Small comfort to the rest of us, for whom the outdoors is plenty toasty.
After Philadelphia and the state of New Jersey suffered their hottest Junes on record, both are not far from setting records for July. And now comes Saturday, when the National Weather Service is predicting highs near 100, coupled with soupy humidity.
"Tomorrow could end up being maybe the most oppressive day of the summer," Jim Hayes, a meteorologist at the weather service office in Mount Holly, warned on Friday.
The city has declared an excessive heat warning, and the Philadelphia Corporation for Aging has activated its "Heatline" at 215-765-9040 - a phone service that offers tips on how to stay safe.
At Philadelphia Park, they are thinking of animal welfare too, canceling Saturday's schedule of live races (though simulcasts of races elsewhere are still on tap).
Ah, sweaty misery, how do we loathe thee? Let us count the ways:
Through Thursday, temperatures at Philadelphia International Airport have averaged 81.8 degrees so far for the month, 4.4 degrees above normal. The way the forecasts are shaping up, the city is headed for the third-hottest July on record, a shade behind 82.4 in 1872 and 82.1 in 1994.
The last below-normal day in the city was July 2; there have been just six below-normal days in Philadelphia in the past two months.
In New Jersey, an average of official readings from around the state shows the second-hottest July on record so far, after 1955, said state climatologist David Robinson. Right now the month stands at 78.7 degrees - lower than Philadelphia because the calculation includes temperatures from the Shore and Sussex County in the northwest.
Blame the "Bermuda High," a high-pressure system that sits between Bermuda and North Carolina, pumping hot, humid air in our direction, Hayes said. The stubborn pattern has been lodged in place for several months, said Robinson, a member of the Rutgers University geography department.
"It's really been remarkably persistent since March," Robinson said.
It's gotten to the point where, in the weather service's online "discussion" of July's temperatures, an unidentified meteorologist spiked the otherwise sober prose with. . . an exclamation point.
"PHL. . .THROUGH THE 22ND. . .15 DAYS 90 OR ABOVE!" the forecaster wrote on Friday.
Friday brought the total to 16 days this month when the high hit 90 degrees or above, and Saturday and Sunday are expected to raise it to 18.
In an entire year, there are 24 days, on average, when the temperatures hits 90 or above, according to the weather service. Philadelphia reached that total back on July 11.
After this weekend, the year's total of 90-plus days should hit 35.

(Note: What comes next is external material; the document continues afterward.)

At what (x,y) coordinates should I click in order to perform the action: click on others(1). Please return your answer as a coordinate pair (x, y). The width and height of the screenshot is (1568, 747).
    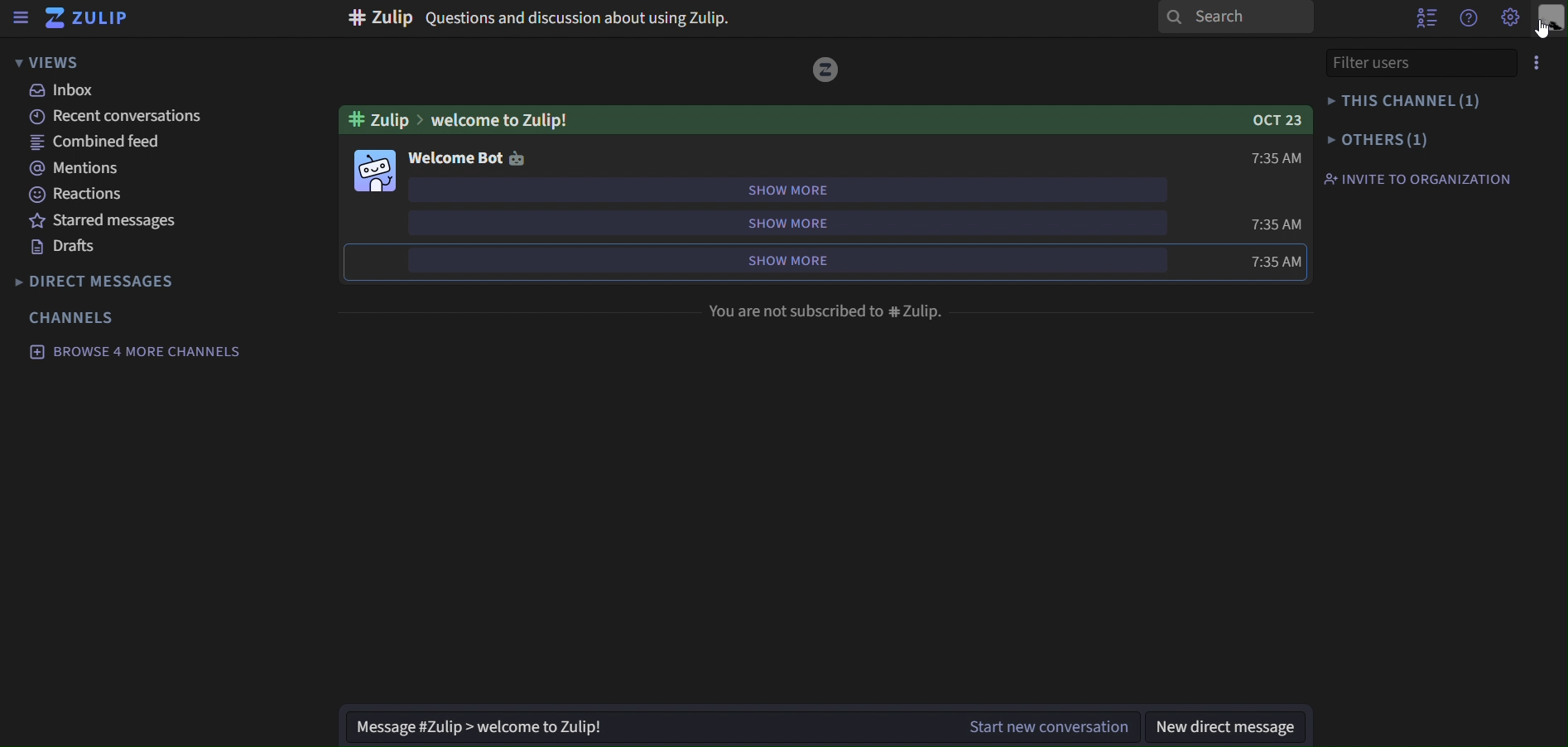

The rest of the world is feeling the heat, too. Globally, last month was the warmest June on record in combined land and ocean average surface temperature, according to the National Oceanic and Atmospheric Administration.
Locally, don't look for much relief any time soon, said Robinson, the New Jersey climatologist.
"When you get a hot summer," he said, "it's tough to get that heat out sometimes until you get to middle or late August."